Les meilleurs développeurs et profils experts du digital et de la data ont souvent le choix entre plusieurs propositions de postes chez différents acteurs, ce qui peut donner lieu à une surenchère salariale. «Ces profils se montrent aussi moins sensibles aux avantages classiques (tickets restaurants, treizième mois…) que les générations précédentes : ils recherchent davantage un environnement de travail confortable, valorisant, leur offrant des perspectives d’évolution importantes et un épanouissement personnel, et n’hésitent pas à changer régulièrement d’entreprise pour acquérir de nouvelles compétences et expériences». Dans un contexte de demande supérieure à l’offre, les candidats et employés sont en position de force vis-à-vis des employeurs lorsqu’il s’agit de négocier leur rémunération. Ceci se traduit par une forte inflation salariale sur certains métiers les plus recherchés.
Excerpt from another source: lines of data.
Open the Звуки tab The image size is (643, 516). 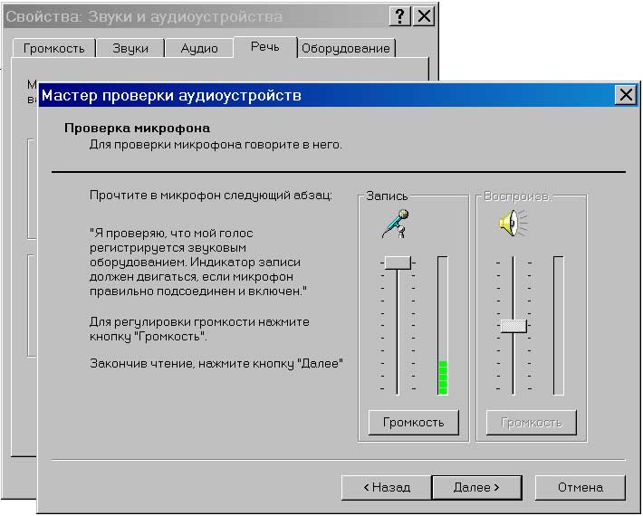coord(130,49)
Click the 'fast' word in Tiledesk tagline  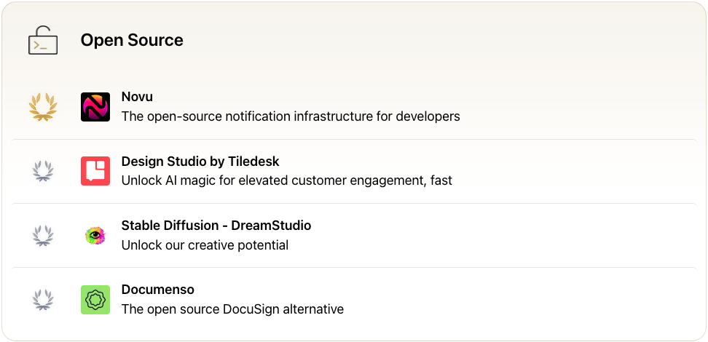tap(440, 180)
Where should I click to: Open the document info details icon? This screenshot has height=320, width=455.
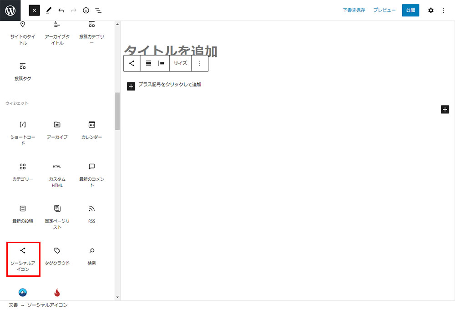pos(86,10)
L’importance de la formation

Face à la pénurie de talents disponibles sur le marché et à la difficulté de les retenir, la majorité des distributeurs traditionnels déclarent avoir besoin de développer les compétences numériques au sein même de leurs ressources existantes. En parallèle des recrutements externes, ils s’engagent donc dans une démarche permanente « d’upskilling » (formation destinée à augmenter les compétences existantes) et de « reskilling » (formation qui est destinée à aider les personnes à acquérir de nouvelles compétences pour changer de métier) en mobilisant des investissements internes ou publics, afin d’accompagner leurs collaborateurs dans le changement de modèle opérationnel. «Pour accompagner les changements induits par un environnement en constante évolution, les distributeurs physiques doivent donc faire de la formation un sujet clé, placé au cœur de leur démarche de transformation. Celle-ci doit être portée au plus haut niveau de la hiérarchie et inscrite au cœur de l’agenda des dirigeants, au même titre que l’arbitrage des investissements et le suivi de la performance (…). Après l’urgence de la crise, le temps de la structuration et l’acquisition de nouvelles compétences transverses et hybrides sur l’ensemble du cycle de vie du client doit être inscrit sur la feuille de route des dirigeants», insistent les auteurs du rapport.

Si les certains profils manquent à l’appel, d’autres ont été durement touchés par la crise sanitaire. Une autre étude menée en juillet par le Conseil du Commerce de France auprès de treize de ses fédérations adhérentes représentant l’ensemble des secteurs du commerce non-alimentaire démontre ainsi que 20 % des sondés ont été contraints de réduire leur effectif salarié en renonçant notamment à de nouvelles embauches (+ de 70 %). Le pourcentage est particulièrement important dans l’univers de l’habillement. « Les conséquences sur la santé du personnel et des dirigeants ne doivent pas non plus être sous-estimées. Plus du tiers d’entre eux ont dû faire face à des périodes de stress intense, de covid et de dépression », notent les auteurs de l’étude. Plus que jamais accompagnement et formation doivent être l’ordre du jour.